### DOCUMENT PASSAGE
--------------------------------------------------

Does the Red Hat purchase suggest that IBM sees the significant impact of open source as the basis for digital transformation? IBM data estimates some 80 percent of business workloads “have yet to move to the cloud, held back by the proprietary nature of today’s cloud market.” Indeed, buying Red Hat will help IBM better tap into an opportunity to address that.

Suman Nambiar, Head of the AI practice at Mindtree (pictured), a digital transformation consultancy which helps businesses like Lufthansa, Procter & Gamble and Avis Budget Group customers live and breathe digital, said:

“IBM’s acquisition of Red Hat is the largest acquisition of a software company in history and shows how even the biggest beasts in tech are having to adapt to the Cloud computing world and react to where customers clearly want to go.

 The price IBM is paying, almost a 60% premium to Red Hat’s most recent stock price and 51x estimated adjusted earnings for next year, reflect the urgency they feel to catch up to AWS, Microsoft Azure and others who have reshaped the Computing landscape with Cloud platforms and solutions. It will also be interesting to see how IBM benefits from the huge presence Red Hat has in the Open Source ecosystem, though of course they started to bet on Open Source back in 1999, well before many of their peers did.

--------------------------------------------------

### GIVEN ENTRIES
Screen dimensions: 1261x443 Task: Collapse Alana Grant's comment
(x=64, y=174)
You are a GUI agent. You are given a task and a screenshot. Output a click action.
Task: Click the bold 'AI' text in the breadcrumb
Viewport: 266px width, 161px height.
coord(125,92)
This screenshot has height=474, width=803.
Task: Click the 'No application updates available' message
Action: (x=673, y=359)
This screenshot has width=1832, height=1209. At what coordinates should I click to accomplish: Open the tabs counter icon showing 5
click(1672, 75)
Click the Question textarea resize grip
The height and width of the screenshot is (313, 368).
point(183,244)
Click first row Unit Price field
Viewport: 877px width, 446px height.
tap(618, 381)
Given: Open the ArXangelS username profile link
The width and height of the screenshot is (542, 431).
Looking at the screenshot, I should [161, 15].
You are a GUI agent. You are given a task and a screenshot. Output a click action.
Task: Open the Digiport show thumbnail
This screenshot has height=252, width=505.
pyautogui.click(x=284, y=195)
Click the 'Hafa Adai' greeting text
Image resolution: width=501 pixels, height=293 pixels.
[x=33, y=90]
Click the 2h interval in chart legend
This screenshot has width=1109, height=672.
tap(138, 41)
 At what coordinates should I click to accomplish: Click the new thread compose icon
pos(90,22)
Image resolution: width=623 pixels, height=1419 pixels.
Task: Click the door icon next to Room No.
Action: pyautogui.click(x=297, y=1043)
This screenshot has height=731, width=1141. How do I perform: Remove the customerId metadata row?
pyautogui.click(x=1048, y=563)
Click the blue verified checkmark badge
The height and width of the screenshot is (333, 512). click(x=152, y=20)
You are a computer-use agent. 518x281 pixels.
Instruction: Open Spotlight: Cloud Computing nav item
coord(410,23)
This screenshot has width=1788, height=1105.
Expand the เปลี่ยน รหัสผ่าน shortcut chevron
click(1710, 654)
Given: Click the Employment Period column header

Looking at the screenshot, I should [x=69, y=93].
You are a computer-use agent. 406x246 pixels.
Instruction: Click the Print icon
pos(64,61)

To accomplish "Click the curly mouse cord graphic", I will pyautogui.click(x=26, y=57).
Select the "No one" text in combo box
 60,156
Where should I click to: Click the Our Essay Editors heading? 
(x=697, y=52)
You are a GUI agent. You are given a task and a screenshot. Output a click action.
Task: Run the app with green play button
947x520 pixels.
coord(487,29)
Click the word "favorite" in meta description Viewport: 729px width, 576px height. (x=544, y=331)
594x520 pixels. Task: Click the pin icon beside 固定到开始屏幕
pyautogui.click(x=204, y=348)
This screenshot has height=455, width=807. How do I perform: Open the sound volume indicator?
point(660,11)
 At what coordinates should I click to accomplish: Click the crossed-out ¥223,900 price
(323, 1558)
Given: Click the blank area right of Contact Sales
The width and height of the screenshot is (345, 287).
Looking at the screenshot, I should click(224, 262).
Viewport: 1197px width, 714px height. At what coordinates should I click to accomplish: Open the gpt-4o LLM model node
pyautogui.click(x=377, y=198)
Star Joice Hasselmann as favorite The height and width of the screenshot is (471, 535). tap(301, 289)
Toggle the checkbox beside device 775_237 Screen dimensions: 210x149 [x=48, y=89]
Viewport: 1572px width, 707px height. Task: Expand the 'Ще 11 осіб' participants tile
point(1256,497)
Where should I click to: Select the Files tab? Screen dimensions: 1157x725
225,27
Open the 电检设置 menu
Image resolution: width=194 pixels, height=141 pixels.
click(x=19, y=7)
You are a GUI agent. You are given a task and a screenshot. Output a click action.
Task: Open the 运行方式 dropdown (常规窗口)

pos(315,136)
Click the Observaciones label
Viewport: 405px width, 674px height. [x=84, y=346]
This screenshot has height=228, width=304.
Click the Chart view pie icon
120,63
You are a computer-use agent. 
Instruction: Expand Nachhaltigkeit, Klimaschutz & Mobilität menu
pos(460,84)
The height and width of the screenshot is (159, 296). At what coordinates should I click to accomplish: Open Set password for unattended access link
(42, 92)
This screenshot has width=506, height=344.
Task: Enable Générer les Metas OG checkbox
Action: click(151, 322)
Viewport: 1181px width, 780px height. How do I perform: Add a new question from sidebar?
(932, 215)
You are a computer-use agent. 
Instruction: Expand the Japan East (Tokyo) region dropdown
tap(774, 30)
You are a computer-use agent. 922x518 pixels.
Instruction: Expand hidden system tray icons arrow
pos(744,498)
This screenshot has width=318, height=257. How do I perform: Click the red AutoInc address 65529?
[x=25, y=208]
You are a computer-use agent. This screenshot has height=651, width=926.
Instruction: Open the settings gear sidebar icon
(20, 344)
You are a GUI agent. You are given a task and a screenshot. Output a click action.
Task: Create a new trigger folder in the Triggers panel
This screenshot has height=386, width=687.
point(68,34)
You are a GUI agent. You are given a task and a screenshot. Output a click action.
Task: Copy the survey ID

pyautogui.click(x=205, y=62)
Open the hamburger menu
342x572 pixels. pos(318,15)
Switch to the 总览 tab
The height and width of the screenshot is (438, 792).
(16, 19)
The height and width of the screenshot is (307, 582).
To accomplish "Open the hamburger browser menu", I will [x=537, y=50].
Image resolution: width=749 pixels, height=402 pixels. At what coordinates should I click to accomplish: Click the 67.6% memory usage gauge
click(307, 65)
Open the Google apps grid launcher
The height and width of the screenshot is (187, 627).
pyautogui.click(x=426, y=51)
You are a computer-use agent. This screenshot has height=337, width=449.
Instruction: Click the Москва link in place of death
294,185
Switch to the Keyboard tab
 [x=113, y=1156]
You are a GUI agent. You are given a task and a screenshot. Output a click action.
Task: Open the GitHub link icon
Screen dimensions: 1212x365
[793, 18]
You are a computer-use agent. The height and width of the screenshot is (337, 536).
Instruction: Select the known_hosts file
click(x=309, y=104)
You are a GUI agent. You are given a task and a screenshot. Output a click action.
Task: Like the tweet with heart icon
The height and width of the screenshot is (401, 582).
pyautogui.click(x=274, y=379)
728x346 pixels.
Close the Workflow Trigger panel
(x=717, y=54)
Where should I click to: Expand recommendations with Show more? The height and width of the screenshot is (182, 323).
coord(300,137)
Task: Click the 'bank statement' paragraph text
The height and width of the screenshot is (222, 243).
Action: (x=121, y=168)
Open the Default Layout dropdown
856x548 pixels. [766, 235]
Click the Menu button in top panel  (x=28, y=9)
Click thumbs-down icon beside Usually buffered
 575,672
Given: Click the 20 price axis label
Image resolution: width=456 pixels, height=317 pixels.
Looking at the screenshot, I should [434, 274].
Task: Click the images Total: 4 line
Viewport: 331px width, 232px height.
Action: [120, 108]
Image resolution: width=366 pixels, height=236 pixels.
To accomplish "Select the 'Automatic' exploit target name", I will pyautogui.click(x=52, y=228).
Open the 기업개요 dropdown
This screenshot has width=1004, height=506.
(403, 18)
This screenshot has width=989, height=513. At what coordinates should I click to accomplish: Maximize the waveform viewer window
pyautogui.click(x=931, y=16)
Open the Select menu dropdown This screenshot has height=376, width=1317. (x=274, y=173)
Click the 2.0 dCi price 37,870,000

--------------------------------------------------

### WHAT YOU NEED TO DO
Continue the passage on IBM's purchase of Red Hat from the point where it stops.

### ANSWER TO THIS TASK
 As the competition hots up, it creates a win-win scenario for end-user organisations, such as the major banks, high-street retailers and digital manufacturers who want to satisfy customer needs by becoming more ‘Digital’. From our experience helping businesses transform themselves digitally, there is a big opportunity out there for cloud services providers to provide customers with a new way to manage their IT infrastructure – it will be seized by those who are fast and agile enough!”